Con l’entrata in vigore del D.P.R. n. 151/2011 si sono semplificate le procedure per la prevenzione incendi. Il nuovo regolamento prevede l’obbligo di presentare la SCIA antincendio prima dell’inizio dell’attività ma, rispetto al vecchio D.M. 16 febbraio 1982, solo per alcune tipologie di impieghi è necessaria la preventiva valutazione del progetto da parte dei Vigili del Fuoco. Vediamo quali sono queste attività e come è cambiata la procedura di presentazione della domanda con l’introduzione della SCIA antincendio.

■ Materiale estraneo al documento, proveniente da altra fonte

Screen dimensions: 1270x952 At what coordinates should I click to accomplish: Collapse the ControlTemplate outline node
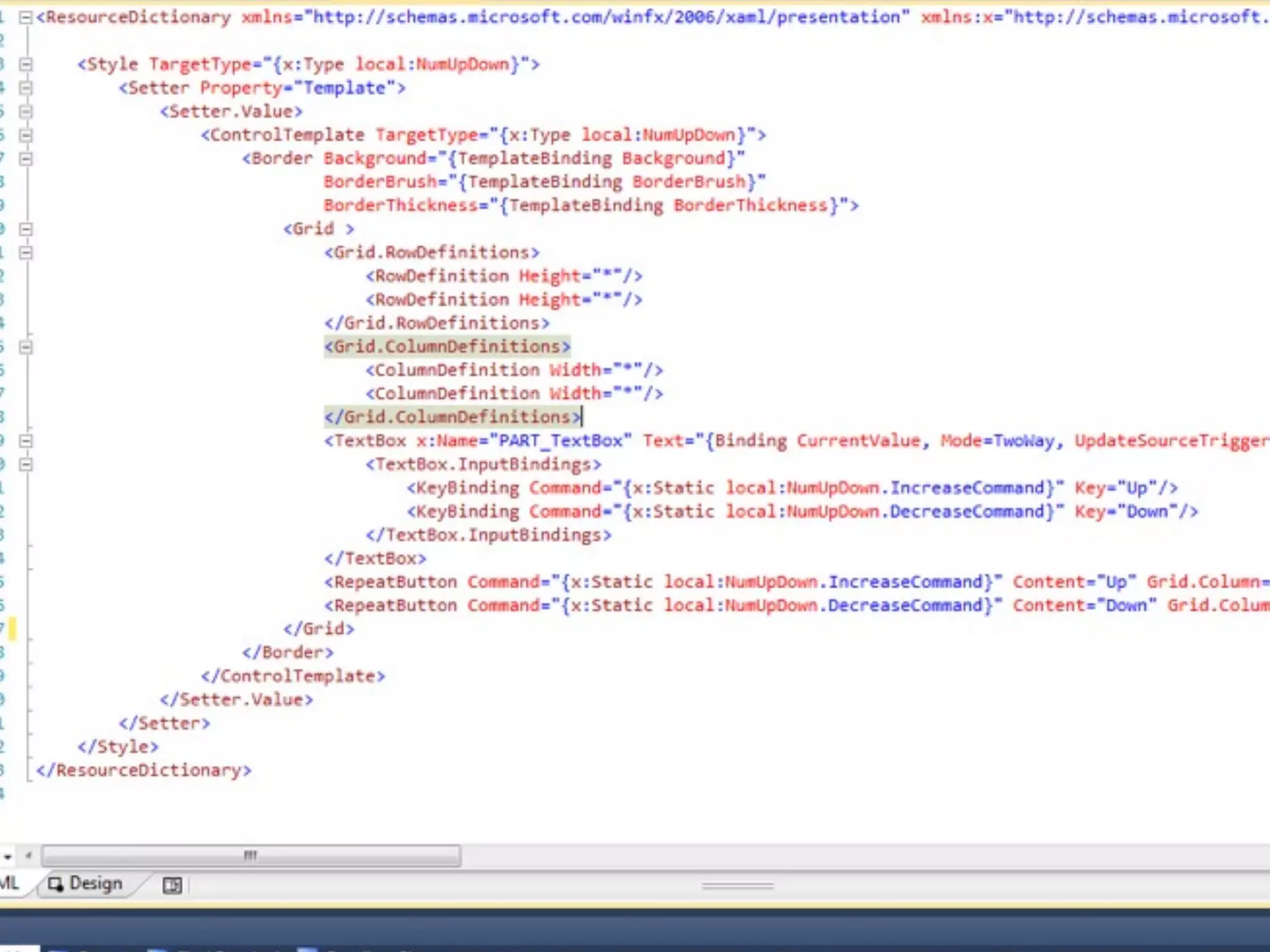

SCIA antincendio le categorie di attività e la documentazione richiesta

L’istituzione della SCIA antincendio, le categorie di attività e la semplificazione burocratica
L’avvento della SCIA – Segnalazione Certificata di Attività (Legge n. 122/2010), in luogo della vecchia DIA, è stata l’occasione per rinnovare la disciplina della prevenzione incendi. Con il nuovo Regolamento è stata snellita la documentazione richiesta e si è deciso di utilizzare il principio di proporzionalità: gli adempimenti amministrativi sono stati diversificati tenendo conto della complessità del rischio (il settore in cui opera l’impresa, la dimensione dell’azienda, i materiali impiegati, l’effettiva esigenza di tutela dell’incolumità pubblica, ecc.) e dividendo le attività sottoposte ai controlli di prevenzione incendi in tre categorie:
– Categoria A – Sono le attività a basso rischio ovvero quelle contraddistinte da un limitato livello di complessità e da norme tecniche di riferimento. Per dare inizio a questo tipo di attività basta presentare, allo Sportello Unico per le Attività Produttive o al Comando provinciale dei VVF (tramite procedura on line), una SCIA commerciale a cui va allegato il progetto e l’asseverazione, firmata da un tecnico abilitato, attestante la conformità dello stesso alle prescrizioni vigenti in materia di sicurezza antincendio. Al momento della presentazione della SCIA antincendio, il SUAP (o il Comando) rilascia immediatamente la ricevuta che costituisce titolo autorizzativo. Nei 60 giorni successivi i VVF effettuano dei controlli a campione o per categoria di attività: nel caso in cui viene accertata la carenza di requisiti, viene disposta la sospensione dell’esercizio.